> Problem
An exact copy of all the data is the expected answer.

> Records for the task
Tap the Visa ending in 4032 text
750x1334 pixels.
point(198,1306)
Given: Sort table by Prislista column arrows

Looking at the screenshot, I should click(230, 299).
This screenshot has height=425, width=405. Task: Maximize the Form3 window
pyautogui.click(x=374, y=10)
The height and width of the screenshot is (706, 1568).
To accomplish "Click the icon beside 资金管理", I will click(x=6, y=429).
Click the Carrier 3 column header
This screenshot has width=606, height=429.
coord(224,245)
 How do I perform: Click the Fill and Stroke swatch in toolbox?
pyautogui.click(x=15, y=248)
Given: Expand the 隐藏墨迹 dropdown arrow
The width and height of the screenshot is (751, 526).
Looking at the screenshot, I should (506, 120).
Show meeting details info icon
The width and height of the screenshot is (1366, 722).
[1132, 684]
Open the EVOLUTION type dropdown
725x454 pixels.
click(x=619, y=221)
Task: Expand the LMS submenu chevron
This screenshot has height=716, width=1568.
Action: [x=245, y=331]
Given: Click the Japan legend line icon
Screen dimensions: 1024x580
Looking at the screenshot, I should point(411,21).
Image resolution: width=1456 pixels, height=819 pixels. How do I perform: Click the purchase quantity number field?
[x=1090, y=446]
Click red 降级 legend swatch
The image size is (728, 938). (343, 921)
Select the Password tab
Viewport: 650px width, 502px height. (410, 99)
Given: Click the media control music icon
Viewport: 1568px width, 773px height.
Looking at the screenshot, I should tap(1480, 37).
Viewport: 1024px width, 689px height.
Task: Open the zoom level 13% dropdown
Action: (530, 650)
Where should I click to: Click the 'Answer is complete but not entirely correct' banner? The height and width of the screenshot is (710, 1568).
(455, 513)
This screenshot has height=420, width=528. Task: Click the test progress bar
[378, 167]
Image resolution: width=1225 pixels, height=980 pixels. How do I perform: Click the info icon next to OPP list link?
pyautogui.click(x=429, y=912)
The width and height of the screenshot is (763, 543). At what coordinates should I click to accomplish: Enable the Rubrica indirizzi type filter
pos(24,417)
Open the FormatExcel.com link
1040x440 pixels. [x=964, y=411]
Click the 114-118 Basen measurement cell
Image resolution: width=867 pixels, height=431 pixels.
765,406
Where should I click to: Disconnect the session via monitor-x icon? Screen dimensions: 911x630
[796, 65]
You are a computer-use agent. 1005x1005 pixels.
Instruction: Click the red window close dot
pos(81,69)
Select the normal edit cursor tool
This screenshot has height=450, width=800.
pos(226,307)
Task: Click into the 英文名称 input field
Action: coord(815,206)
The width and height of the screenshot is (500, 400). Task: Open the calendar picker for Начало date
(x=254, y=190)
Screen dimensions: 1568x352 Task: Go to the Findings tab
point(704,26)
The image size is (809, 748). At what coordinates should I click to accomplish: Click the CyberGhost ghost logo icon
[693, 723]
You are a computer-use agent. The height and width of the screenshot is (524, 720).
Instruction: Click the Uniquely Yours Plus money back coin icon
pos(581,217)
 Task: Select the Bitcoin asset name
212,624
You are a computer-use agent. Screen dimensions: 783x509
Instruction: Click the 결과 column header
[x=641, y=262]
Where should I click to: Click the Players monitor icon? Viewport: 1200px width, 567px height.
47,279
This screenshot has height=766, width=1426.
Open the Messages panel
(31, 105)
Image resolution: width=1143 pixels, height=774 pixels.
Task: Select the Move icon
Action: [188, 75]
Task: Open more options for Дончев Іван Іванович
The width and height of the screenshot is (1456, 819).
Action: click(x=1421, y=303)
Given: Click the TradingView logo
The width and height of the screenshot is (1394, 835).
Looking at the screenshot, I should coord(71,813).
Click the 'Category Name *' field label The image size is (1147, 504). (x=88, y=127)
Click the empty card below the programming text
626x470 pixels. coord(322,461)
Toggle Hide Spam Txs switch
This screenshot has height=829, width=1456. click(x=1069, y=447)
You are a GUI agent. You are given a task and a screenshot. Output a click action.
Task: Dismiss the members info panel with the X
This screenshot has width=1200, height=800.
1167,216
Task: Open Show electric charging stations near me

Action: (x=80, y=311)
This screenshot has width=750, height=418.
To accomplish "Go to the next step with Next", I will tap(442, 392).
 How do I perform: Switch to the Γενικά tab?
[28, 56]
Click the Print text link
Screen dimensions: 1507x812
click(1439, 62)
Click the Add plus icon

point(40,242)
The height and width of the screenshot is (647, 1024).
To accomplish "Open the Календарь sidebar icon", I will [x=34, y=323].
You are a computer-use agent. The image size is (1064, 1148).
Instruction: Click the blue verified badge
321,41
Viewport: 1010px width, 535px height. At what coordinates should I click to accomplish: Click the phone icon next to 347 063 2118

> Solution to this task
Tap the Visa ending in 4032 text
750x1334 pixels.
point(198,1306)
Given: Sort table by Prislista column arrows

Looking at the screenshot, I should click(230, 299).
This screenshot has height=425, width=405. Task: Maximize the Form3 window
pyautogui.click(x=374, y=10)
The height and width of the screenshot is (706, 1568).
To accomplish "Click the icon beside 资金管理", I will click(x=6, y=429).
Click the Carrier 3 column header
This screenshot has width=606, height=429.
coord(224,245)
 How do I perform: Click the Fill and Stroke swatch in toolbox?
pyautogui.click(x=15, y=248)
Given: Expand the 隐藏墨迹 dropdown arrow
The width and height of the screenshot is (751, 526).
Looking at the screenshot, I should (506, 120).
Show meeting details info icon
The width and height of the screenshot is (1366, 722).
[1132, 684]
Open the EVOLUTION type dropdown
725x454 pixels.
click(x=619, y=221)
Task: Expand the LMS submenu chevron
This screenshot has height=716, width=1568.
Action: [x=245, y=331]
Given: Click the Japan legend line icon
Screen dimensions: 1024x580
Looking at the screenshot, I should point(411,21).
Image resolution: width=1456 pixels, height=819 pixels. How do I perform: Click the purchase quantity number field?
[x=1090, y=446]
Click red 降级 legend swatch
The image size is (728, 938). (343, 921)
Select the Password tab
Viewport: 650px width, 502px height. (410, 99)
Given: Click the media control music icon
Viewport: 1568px width, 773px height.
Looking at the screenshot, I should tap(1480, 37).
Viewport: 1024px width, 689px height.
Task: Open the zoom level 13% dropdown
Action: (530, 650)
Where should I click to: Click the 'Answer is complete but not entirely correct' banner? The height and width of the screenshot is (710, 1568).
(455, 513)
This screenshot has height=420, width=528. Task: Click the test progress bar
[378, 167]
Image resolution: width=1225 pixels, height=980 pixels. How do I perform: Click the info icon next to OPP list link?
pyautogui.click(x=429, y=912)
The width and height of the screenshot is (763, 543). At what coordinates should I click to accomplish: Enable the Rubrica indirizzi type filter
pos(24,417)
Open the FormatExcel.com link
1040x440 pixels. [x=964, y=411]
Click the 114-118 Basen measurement cell
Image resolution: width=867 pixels, height=431 pixels.
765,406
Where should I click to: Disconnect the session via monitor-x icon? Screen dimensions: 911x630
[796, 65]
You are a computer-use agent. 1005x1005 pixels.
Instruction: Click the red window close dot
pos(81,69)
Select the normal edit cursor tool
This screenshot has height=450, width=800.
pos(226,307)
Task: Click into the 英文名称 input field
Action: coord(815,206)
The width and height of the screenshot is (500, 400). Task: Open the calendar picker for Начало date
(x=254, y=190)
Screen dimensions: 1568x352 Task: Go to the Findings tab
point(704,26)
The image size is (809, 748). At what coordinates should I click to accomplish: Click the CyberGhost ghost logo icon
[693, 723]
You are a computer-use agent. The height and width of the screenshot is (524, 720).
Instruction: Click the Uniquely Yours Plus money back coin icon
pos(581,217)
 Task: Select the Bitcoin asset name
212,624
You are a computer-use agent. Screen dimensions: 783x509
Instruction: Click the 결과 column header
[x=641, y=262]
Where should I click to: Click the Players monitor icon? Viewport: 1200px width, 567px height.
47,279
This screenshot has height=766, width=1426.
Open the Messages panel
(31, 105)
Image resolution: width=1143 pixels, height=774 pixels.
Task: Select the Move icon
Action: [188, 75]
Task: Open more options for Дончев Іван Іванович
The width and height of the screenshot is (1456, 819).
Action: click(x=1421, y=303)
Given: Click the TradingView logo
The width and height of the screenshot is (1394, 835).
Looking at the screenshot, I should coord(71,813).
Click the 'Category Name *' field label The image size is (1147, 504). (x=88, y=127)
Click the empty card below the programming text
626x470 pixels. coord(322,461)
Toggle Hide Spam Txs switch
This screenshot has height=829, width=1456. click(x=1069, y=447)
You are a GUI agent. You are given a task and a screenshot. Output a click action.
Task: Dismiss the members info panel with the X
This screenshot has width=1200, height=800.
1167,216
Task: Open Show electric charging stations near me

Action: (x=80, y=311)
This screenshot has width=750, height=418.
To accomplish "Go to the next step with Next", I will tap(442, 392).
 How do I perform: Switch to the Γενικά tab?
[28, 56]
Click the Print text link
Screen dimensions: 1507x812
click(1439, 62)
Click the Add plus icon

point(40,242)
The height and width of the screenshot is (647, 1024).
To accomplish "Open the Календарь sidebar icon", I will [x=34, y=323].
You are a computer-use agent. The image size is (1064, 1148).
Instruction: Click the blue verified badge
321,41
Viewport: 1010px width, 535px height. At what coordinates should I click to accomplish: Click the phone icon next to 347 063 2118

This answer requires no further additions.